Today Show legal analyst Bloom (Swagger: 10 Urgent Rules for Raising Boys in an Era of Failing Schools, Mass Joblessness, and Thug Culture, 2012, etc.) picks apart the unsuccessful prosecution of gun-toting Floridian George Zimmerman for the shooting of African-American Martin, wherein Zimmerman claimed self-defense and invoked the much-ballyhooed “stand your ground” law. The author argues convincingly that not only was race (and a racist jury) a factor in the failure to convict Zimmerman, but the state prosecution simply bungled what should have been an open-and-shut case against the overzealous defendant. Bloom pulls no punches in scrutinizing every misstep and missed opportunity of the state prosecution. She also paints a global picture of the controversy surrounding the not-guilty verdict for Zimmerman, in that it was a clear-cut case of blatant racial profiling to just about everybody around the world except the majority of those on jury duty in that Florida courtroom. Bloom also does a close reading of American self-defense laws and how the many restrictions on these laws were given short shrift by the inept prosecution. The weaker elements of Bloom’s book come in the last 100 pages or so, when she’s already solidified her arguments pertaining specifically to the Zimmerman verdict and her attention begins to ramble into more peripheral issues surrounding the trial.
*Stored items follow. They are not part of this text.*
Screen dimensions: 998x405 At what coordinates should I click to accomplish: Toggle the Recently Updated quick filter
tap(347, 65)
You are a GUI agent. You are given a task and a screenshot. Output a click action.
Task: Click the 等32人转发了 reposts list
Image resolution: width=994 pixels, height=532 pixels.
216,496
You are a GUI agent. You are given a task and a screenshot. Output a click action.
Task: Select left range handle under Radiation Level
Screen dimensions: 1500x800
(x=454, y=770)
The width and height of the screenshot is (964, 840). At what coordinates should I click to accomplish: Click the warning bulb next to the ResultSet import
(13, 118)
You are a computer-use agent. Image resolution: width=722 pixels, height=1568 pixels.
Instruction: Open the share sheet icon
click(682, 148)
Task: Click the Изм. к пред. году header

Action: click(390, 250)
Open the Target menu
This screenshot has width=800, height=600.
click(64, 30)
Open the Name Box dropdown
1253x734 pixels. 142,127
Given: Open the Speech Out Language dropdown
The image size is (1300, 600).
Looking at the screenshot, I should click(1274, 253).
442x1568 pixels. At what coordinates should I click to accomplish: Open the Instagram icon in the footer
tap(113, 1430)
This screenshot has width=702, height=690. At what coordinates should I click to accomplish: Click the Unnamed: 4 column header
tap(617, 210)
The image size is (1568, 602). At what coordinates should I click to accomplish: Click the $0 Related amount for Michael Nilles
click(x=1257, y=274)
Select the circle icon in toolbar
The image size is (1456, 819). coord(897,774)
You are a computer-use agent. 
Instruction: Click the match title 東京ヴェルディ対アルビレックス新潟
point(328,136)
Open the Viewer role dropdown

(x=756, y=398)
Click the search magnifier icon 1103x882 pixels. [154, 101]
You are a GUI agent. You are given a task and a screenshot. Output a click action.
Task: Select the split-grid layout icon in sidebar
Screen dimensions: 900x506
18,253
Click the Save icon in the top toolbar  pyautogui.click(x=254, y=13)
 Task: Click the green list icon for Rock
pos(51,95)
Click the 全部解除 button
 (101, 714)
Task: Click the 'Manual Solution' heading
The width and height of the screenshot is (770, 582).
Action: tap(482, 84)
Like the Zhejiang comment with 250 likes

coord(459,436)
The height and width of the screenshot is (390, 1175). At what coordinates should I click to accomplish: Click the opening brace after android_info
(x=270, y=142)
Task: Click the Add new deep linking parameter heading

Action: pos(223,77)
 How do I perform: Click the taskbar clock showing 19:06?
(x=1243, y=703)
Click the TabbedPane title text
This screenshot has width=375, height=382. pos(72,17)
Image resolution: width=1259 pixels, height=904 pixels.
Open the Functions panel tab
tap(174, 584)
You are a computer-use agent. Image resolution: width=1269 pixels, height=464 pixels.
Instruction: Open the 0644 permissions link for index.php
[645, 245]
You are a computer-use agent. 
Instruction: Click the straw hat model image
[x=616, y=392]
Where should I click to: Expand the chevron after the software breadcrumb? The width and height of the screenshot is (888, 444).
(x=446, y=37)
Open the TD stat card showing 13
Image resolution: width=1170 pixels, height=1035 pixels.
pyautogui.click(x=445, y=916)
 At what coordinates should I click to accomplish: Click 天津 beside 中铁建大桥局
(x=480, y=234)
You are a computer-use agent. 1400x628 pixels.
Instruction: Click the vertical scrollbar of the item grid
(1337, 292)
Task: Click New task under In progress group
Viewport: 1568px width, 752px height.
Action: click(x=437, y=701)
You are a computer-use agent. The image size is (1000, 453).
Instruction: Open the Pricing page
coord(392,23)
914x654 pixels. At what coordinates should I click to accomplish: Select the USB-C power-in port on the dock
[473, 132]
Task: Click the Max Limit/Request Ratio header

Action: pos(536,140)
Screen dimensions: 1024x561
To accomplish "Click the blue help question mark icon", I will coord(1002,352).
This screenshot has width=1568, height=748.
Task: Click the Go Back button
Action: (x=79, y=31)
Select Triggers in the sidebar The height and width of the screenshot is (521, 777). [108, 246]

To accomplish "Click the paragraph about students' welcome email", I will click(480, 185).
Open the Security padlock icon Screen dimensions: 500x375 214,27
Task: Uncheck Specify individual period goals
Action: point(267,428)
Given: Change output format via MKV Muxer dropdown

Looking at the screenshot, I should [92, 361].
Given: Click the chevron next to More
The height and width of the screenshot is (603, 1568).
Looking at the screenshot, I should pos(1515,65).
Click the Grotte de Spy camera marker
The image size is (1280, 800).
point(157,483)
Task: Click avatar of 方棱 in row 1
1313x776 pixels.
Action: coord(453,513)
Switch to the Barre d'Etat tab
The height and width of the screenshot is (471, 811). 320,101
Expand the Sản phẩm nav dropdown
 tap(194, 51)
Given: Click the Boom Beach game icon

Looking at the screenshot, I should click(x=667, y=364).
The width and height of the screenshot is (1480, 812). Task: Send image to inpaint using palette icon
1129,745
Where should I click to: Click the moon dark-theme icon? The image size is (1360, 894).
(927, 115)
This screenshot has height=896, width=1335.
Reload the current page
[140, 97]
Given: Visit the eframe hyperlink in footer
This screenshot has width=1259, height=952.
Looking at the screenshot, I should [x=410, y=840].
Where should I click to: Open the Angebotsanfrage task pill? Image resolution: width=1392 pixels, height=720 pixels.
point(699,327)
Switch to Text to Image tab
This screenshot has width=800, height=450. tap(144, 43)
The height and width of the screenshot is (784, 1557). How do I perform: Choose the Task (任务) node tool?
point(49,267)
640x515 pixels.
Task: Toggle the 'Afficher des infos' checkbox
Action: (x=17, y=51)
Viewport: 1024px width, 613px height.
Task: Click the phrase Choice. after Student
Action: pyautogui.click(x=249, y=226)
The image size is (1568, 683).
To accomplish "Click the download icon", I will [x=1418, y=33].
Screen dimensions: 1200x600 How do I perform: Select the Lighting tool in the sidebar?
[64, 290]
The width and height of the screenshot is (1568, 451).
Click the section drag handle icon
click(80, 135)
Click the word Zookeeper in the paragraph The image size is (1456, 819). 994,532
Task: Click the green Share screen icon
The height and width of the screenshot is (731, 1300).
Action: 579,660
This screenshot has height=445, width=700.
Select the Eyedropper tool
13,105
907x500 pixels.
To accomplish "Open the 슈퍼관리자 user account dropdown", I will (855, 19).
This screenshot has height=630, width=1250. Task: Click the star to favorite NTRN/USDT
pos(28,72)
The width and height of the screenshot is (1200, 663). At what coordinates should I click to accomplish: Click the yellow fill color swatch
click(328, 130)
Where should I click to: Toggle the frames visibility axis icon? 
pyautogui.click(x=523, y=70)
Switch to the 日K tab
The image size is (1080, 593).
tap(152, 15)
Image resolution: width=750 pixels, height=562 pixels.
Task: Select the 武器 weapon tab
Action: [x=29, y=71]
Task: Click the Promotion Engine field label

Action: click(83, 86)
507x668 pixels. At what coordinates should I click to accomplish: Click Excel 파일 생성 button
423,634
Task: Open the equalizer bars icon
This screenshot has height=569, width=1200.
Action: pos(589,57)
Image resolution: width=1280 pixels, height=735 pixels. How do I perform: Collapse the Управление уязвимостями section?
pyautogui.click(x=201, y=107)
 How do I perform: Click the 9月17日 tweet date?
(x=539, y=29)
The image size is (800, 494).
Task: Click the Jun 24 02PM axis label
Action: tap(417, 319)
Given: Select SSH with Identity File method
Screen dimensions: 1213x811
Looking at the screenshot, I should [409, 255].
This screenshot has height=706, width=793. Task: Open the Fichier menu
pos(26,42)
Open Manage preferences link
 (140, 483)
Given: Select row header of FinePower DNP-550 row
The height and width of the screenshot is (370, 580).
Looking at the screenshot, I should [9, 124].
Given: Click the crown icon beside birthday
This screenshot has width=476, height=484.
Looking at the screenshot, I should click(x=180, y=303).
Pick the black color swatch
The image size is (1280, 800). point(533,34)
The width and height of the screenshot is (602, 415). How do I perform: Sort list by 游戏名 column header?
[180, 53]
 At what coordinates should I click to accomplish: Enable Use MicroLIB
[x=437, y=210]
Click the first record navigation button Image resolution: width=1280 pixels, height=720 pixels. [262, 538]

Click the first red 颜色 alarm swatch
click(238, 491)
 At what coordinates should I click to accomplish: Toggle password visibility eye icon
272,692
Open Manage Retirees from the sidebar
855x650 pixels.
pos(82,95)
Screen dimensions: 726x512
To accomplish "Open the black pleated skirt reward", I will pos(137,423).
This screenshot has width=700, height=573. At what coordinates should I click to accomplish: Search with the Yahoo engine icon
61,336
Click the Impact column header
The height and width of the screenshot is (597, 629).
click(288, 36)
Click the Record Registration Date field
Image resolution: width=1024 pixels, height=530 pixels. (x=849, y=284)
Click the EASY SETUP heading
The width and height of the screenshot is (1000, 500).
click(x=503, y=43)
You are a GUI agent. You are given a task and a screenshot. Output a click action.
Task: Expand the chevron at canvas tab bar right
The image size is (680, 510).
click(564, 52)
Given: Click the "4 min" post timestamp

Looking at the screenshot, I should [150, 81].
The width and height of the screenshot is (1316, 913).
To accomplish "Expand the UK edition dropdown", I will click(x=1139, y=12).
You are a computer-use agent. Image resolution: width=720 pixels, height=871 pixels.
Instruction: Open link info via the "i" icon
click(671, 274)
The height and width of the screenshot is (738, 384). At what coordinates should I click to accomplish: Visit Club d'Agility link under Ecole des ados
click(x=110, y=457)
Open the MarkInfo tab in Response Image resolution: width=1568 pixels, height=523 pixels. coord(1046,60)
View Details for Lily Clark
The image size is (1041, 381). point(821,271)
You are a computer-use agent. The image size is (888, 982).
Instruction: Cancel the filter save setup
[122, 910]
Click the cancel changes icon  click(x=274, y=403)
She takes brief critical looks at everything from the NYPD stop-and-frisk laws and racial profiling to the consequences of not talking about race in cases where racial bias is obvious. Although this is all welcome and informative, the author eventually takes on a bit more than she’s able to effectively handle in just over 300 pages.
A much-needed factual antidote to the mainstream media coverage of Trayvon Martin’s tragic story and the travesty of the George Zimmerman trial.